● QUESTIONS:
[A] Retype everything in the Flushing Township history from "Thomas L. L." down to "March 21, 1877.".
[B] Answer these questions from the Flushing Township history:
(i) Who was the first settler in the future Flushing Township?
(ii) Where did Thomas L. L. Brent build his saw mill and dam?
(iii) How many other crew members of the B-29 parachuted to safety?

● EXCERPT TO READ:
□ □ □ □ □

In the fall of 1835, Rufus Harrison was the first settler in the future Flushing Township. Flint Township was organized in 1836 and included the township areas of Burton, Clayton, Flushing, Mt. Morris, Genesee, Thetford, Vienna and Montrose. Genesee and Flushing Townships were split off on March 6, 1838. Flushing Township originally included survey townships of 7 & 8 North in Range 5 East and the west half of 7 & 8 North in Range 6 East. At a meeting at Ezekiel R. Ewing's house, Dover was proposed by Ebenezer French as the township's name. However, since another Dover Township already existed in the state, the Michigan legislature chose Flushing. With a loss of early records, only the identity of the first clerk, Abiel C. Bliss, is known. In October, 1838, the Township was divided into five school districts and appointed two school inspectors, Abiel C. Bliss and Jarvis Bailey.

Thomas L. L. Brent was a prominent early settler coming before 1836 and purchased up to 70000 acre of Michigan land. He built a saw mill and dam, which was destroyed by a freshet, in Section 3 on the Flint River. He thus found the Brent Creek community.

In the 1840, the "English Settlement" started to form in the Township's northwest area with settlers from England. The Village of Flushing was platted that same year, 1840. Clayton Township (survey township 7N 5E) was split off in 1846. In 1855, the West half of survey township 8 North in Range 6 East was reunited with the East half to form Mt. Morris Township. The Flushing community was incorporated as a village on March 21, 1877.

On December 22, 1951, a B-29 Superfortress crashed onto the farm of Crerston E. Sammons, off Beecher Road. The bomber was on a routine navigational training flight from Minneapolis to its home base at Griffiss Field at Rome, New York when its engines failed. The dead pilot, 1st Lieutenant Robert Davis Phelps of Andover, New Hampshire, was found near the wreckage with his body wrapped within his parachute. Phelps is credited with steering the crippled aircraft away from residential areas and preventing further loss of life. The seven other crew members parachuted to safety.

□ □ □ □ □

● DATA:
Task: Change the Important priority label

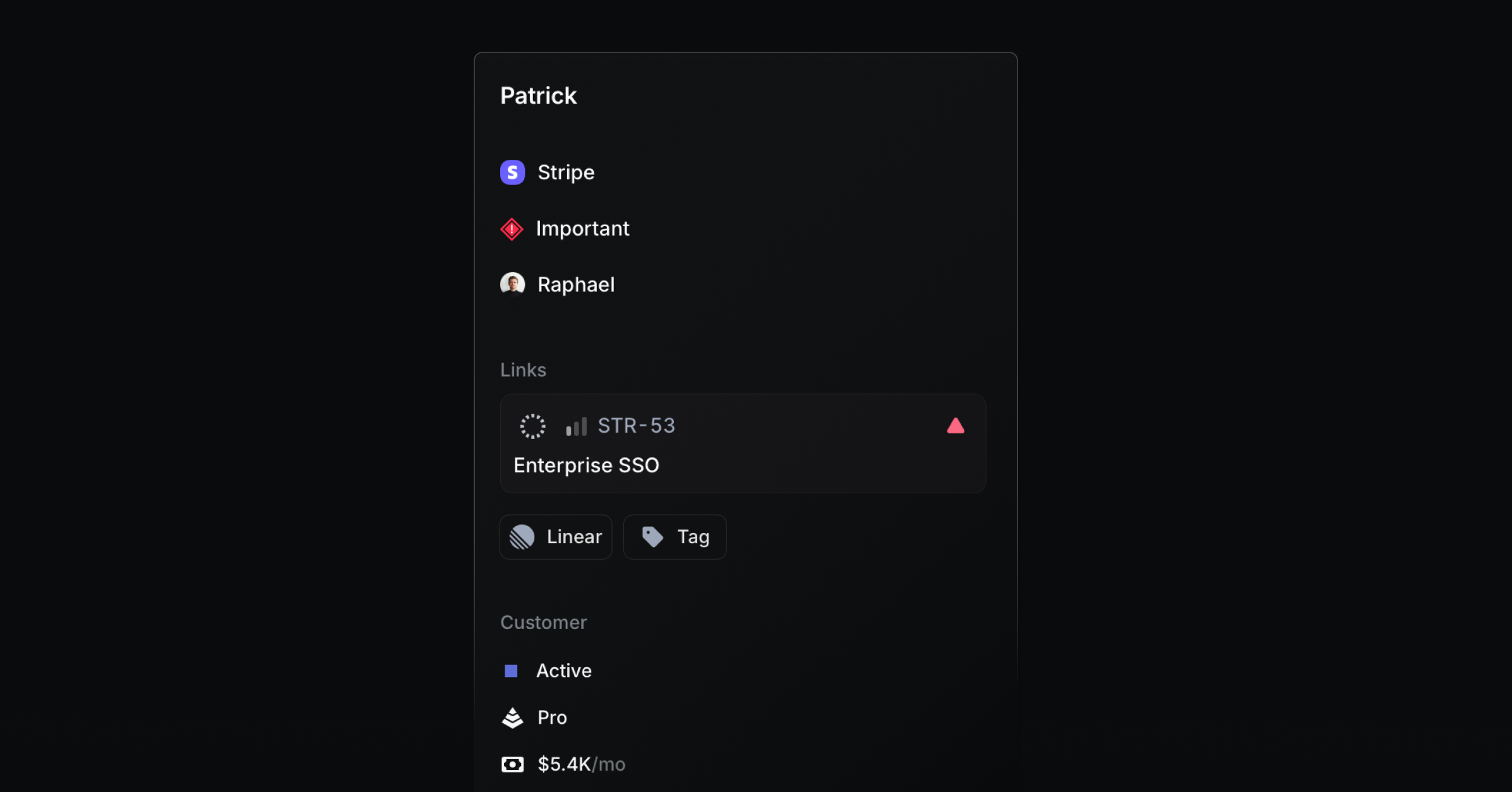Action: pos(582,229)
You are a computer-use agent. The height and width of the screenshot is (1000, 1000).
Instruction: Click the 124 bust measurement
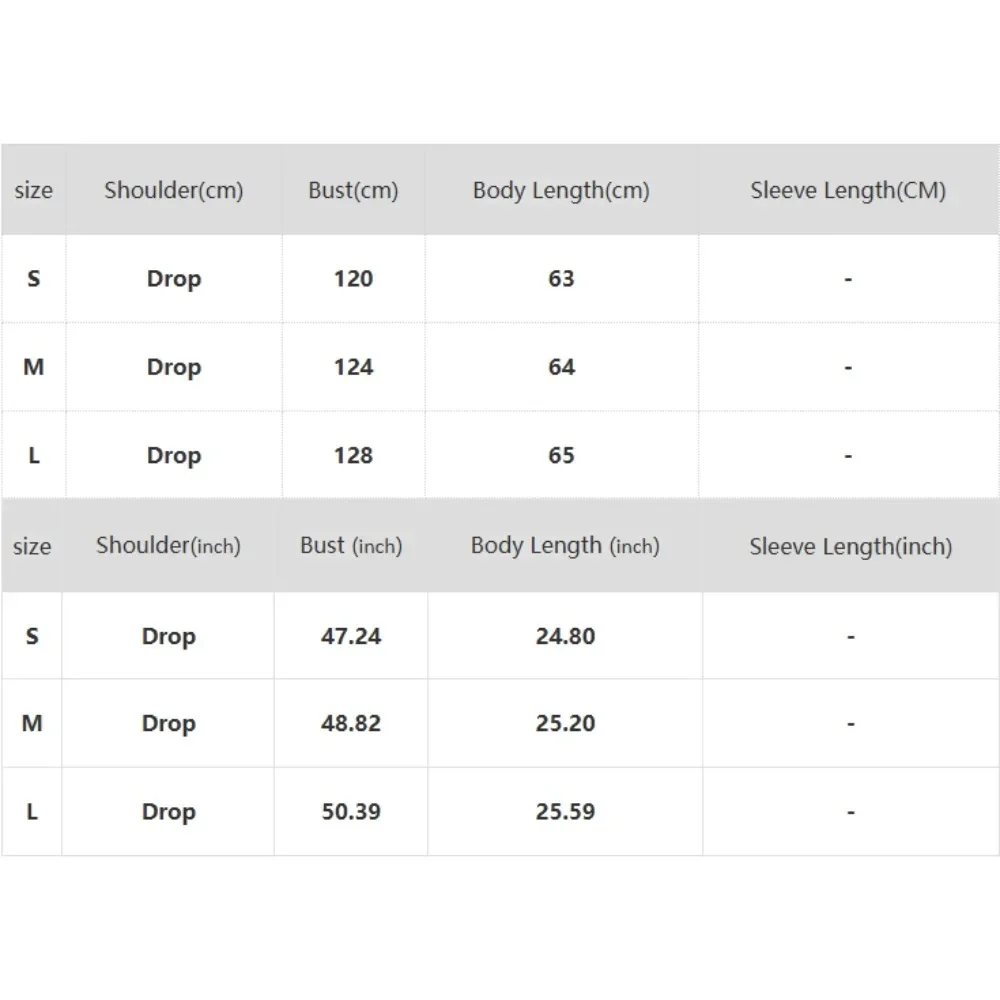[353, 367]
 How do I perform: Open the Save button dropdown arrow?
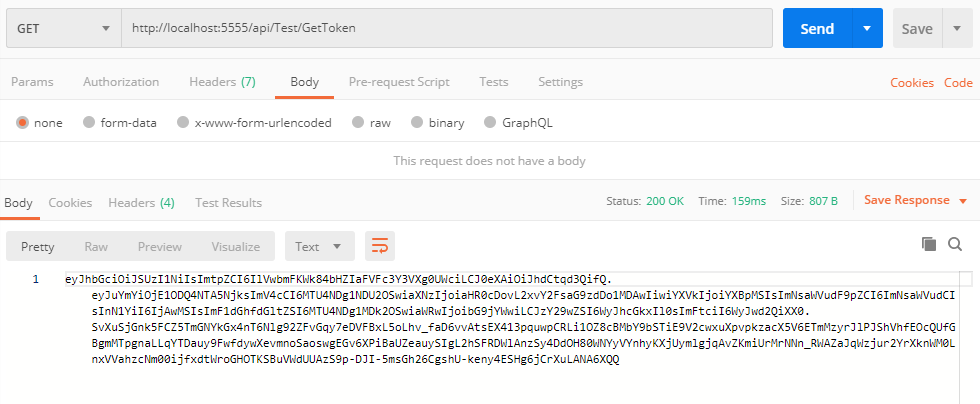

□ □ □ □ □

● RESULTS FOR THE EXERCISE:
[A]
Thomas L. L. Brent was a prominent early settler coming before 1836 and purchased up to 70000 acre of Michigan land. He built a saw mill and dam, which was destroyed by a freshet, in Section 3 on the Flint River. He thus found the Brent Creek community.

In the 1840, the "English Settlement" started to form in the Township's northwest area with settlers from England. The Village of Flushing was platted that same year, 1840. Clayton Township (survey township 7N 5E) was split off in 1846. In 1855, the West half of survey township 8 North in Range 6 East was reunited with the East half to form Mt. Morris Township. The Flushing community was incorporated as a village on March 21, 1877.

[B]
(i) Rufus Harrison
(ii) In Section 3 on the Flint River
(iii) Seven